### Prompt
Transcribe exactly, and without pictures, only the lines from the one bearing "The height and" through the final line of the data below.

### Data extracts
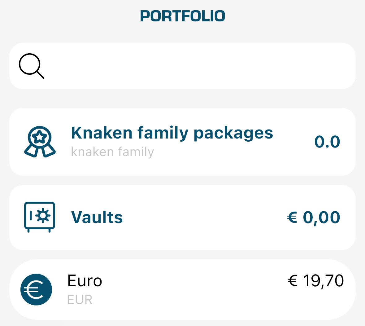Click the round Euro currency icon
Viewport: 365px width, 326px height.
pyautogui.click(x=36, y=289)
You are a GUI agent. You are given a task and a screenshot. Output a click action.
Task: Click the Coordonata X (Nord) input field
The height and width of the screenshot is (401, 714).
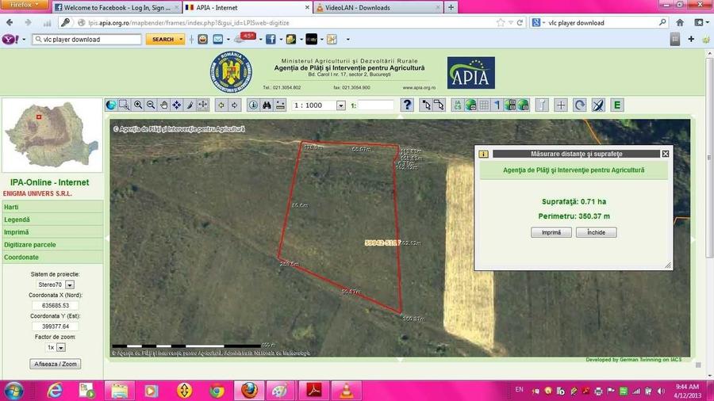click(55, 306)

### Task result
The height and width of the screenshot is (401, 714).
click(55, 306)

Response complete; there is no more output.